Obviously a person trying to protect their assets will not voluntarily assume the position of a general partner. The Limited Partnership arrangement does possess some interesting characteristics within the realm of asset protection. For instance, (a) if the GP has great discretion in how much of the profits are distributed, (b) an LP with a significant ownership interest incurs a judgement, then (c) the GP might choose to refrain from distributing any of the partnership profits. The result? A judgement winner who is awarded the LP’s partnership interest has a recurring tax liability but no distributions with which to pay it! The winner will presumably be interested in making a settlement more favorable to the LP than would have otherwise been the case.

Limited Liability Companies (LLCs)

The LLC is a relatively new U.S. domestic legal business entity that can be viewed as a hybrid between a limited partnership and a corporation. It has the same limited liability protections for company member/shareholders as the corporation but can be structured so that it is treated like a partnership for tax purposes, thereby avoiding double taxation. There is considerable flexibility in the allocation of profits, taxes, liabilities, etc. among the members. An LLC can be structured such that the LLC membership shares receive a much greater level of protection from judgments than shares in a corporation (similar to how an interest in a Limited Partnership can be made very hard for a creditor to get at, as described above). LLCs escape many of the restrictions that apply to S-Corporations, and do not have the reporting requirements that C-Corporations have once foreign individuals or companies own a certain percentage. Much of the extensive Limited Partnership law and precedent logically applies to the newer LLC, although this will take years to fully prove out.

All of these entities can play a valuable role in asset protection and tax liability optimization. Combining entities can magnify the effectiveness. For example, a C-Corporation could be appointed as the General Partner of a limited partnership, thereby limiting the total liability of any natural persons involved in the partnership while retaining signficant flexibility in allocating profits. (This could be accomplished with an LLC today.

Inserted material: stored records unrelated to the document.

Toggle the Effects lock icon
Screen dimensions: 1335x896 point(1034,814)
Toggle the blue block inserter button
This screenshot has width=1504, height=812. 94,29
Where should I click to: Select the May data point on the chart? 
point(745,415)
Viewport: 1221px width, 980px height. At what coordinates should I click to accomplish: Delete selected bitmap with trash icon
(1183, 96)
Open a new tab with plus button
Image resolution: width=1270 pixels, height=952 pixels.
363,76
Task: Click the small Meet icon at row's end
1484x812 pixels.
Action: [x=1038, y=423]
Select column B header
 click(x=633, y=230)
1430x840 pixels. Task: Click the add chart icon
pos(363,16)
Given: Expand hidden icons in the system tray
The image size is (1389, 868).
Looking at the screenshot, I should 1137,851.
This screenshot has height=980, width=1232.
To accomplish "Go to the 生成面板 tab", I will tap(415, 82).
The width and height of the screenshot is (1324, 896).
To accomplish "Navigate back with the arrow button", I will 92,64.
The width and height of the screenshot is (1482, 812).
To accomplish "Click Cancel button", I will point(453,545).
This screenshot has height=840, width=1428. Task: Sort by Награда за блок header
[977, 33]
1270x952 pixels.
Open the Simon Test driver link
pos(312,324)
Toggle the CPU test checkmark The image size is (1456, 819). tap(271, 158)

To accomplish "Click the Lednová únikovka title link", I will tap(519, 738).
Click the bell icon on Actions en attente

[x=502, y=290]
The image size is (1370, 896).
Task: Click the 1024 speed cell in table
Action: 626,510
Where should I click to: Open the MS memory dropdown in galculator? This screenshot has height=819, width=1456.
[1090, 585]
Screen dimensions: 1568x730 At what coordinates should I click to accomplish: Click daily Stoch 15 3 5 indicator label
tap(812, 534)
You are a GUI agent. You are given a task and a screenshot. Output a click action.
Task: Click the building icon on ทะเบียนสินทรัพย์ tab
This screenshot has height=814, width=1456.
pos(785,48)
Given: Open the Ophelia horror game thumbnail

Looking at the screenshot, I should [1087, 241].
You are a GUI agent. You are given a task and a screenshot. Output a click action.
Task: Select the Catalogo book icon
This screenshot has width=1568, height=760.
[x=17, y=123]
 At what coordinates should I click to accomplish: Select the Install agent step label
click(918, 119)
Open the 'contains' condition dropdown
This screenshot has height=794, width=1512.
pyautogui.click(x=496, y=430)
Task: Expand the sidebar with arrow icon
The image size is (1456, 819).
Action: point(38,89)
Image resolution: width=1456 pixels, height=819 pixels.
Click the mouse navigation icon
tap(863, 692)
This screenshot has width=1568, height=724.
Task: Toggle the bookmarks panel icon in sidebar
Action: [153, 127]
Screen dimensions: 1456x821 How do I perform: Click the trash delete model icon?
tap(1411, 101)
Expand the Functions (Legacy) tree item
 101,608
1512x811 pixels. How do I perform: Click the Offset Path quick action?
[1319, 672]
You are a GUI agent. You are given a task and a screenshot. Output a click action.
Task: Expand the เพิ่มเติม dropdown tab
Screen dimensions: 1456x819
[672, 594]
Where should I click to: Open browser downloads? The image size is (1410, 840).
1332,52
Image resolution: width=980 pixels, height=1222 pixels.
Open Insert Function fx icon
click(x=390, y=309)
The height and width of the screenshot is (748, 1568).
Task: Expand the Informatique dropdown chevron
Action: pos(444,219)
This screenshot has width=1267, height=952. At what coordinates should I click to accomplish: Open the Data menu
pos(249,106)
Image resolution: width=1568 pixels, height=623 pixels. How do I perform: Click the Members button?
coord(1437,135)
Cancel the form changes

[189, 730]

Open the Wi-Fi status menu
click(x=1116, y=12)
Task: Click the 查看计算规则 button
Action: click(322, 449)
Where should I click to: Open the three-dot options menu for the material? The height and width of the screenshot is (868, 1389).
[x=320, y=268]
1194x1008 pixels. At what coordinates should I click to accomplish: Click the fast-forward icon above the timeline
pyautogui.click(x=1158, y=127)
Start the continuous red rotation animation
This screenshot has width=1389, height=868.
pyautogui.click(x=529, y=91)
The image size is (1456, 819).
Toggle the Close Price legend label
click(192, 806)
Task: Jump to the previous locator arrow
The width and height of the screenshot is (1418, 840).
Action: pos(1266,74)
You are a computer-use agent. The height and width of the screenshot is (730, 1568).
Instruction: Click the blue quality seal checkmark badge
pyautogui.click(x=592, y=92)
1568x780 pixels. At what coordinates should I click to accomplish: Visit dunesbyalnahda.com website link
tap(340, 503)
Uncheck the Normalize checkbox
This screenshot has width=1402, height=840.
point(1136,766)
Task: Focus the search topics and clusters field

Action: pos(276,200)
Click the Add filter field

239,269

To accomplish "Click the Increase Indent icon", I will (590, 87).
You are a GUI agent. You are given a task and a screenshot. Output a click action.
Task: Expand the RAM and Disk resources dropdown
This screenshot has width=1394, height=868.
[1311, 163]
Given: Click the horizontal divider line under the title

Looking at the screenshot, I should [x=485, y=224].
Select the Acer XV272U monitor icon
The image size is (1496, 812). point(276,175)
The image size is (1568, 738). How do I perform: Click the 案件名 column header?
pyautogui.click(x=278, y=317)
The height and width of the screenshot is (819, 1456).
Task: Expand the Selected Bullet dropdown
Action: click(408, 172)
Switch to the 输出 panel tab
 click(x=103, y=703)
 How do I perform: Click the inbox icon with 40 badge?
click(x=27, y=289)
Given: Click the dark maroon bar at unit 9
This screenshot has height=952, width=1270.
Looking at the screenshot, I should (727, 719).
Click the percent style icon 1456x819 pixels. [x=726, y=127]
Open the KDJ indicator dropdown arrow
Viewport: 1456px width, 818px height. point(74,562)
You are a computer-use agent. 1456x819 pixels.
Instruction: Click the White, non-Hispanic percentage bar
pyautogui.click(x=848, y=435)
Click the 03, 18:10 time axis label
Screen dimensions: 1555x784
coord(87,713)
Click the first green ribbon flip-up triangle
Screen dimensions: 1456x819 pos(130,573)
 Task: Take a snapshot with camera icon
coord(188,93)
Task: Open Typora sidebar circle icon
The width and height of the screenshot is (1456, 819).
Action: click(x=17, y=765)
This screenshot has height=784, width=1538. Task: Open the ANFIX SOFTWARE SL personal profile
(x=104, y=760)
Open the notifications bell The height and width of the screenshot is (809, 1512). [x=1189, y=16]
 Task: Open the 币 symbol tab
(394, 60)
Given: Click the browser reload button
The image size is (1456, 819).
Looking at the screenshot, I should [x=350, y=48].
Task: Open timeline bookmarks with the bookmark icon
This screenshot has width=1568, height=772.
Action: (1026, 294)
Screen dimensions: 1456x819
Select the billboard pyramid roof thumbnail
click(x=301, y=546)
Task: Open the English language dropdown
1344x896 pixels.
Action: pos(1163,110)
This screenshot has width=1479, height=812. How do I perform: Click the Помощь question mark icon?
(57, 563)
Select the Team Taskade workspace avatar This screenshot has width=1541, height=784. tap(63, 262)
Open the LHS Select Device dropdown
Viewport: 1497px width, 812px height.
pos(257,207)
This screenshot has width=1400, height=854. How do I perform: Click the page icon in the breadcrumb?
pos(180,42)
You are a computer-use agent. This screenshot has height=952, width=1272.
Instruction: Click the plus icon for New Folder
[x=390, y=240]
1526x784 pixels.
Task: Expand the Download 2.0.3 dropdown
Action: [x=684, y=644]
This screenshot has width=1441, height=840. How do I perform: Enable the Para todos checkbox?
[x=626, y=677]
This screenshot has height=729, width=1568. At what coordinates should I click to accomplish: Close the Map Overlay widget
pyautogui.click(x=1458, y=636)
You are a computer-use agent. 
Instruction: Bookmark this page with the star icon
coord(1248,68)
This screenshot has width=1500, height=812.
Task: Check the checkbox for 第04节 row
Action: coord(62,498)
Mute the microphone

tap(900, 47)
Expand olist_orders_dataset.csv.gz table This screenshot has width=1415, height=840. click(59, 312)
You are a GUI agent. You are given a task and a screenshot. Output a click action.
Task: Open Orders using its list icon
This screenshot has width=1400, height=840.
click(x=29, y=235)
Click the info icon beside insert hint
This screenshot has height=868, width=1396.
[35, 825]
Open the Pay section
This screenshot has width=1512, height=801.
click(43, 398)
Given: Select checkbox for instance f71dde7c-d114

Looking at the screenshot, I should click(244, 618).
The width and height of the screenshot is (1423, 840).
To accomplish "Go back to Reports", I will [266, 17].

Before the widespread use of LLCs the described arrangement was a way to accomplish the same ends.) As we will see subsequently, asset protection and privacy can be enhanced by augmenting or supplanting the strategies that would use these entities with innovative legal structures, diversifying legal jurisdications, and rigorously adhering to certain procedures.

Asset Protection Non-solutions

Sole Proprietorships

A sole proprietorship provides absolutely no asset protection from potential lawsuits. The business owner is “doing business as” (DBA) a business name other than him/herself, but there is no legal distinction between the business assets and the owner’s personal assets. Business assets under this structure can be used to satisfy a personal lawsuit, and the reverse.

The Revocable Living Trust

This well-known entity provides NO ASSET PROTECTION prior to your death. It can help your estate avoid the time and expense of probate and is almost certainly preferable to doing nothing, but there are other alternatives to “nothing”. The revocable living trust is a statutory creation of the United States government, and by intention and design provides only limited benefits.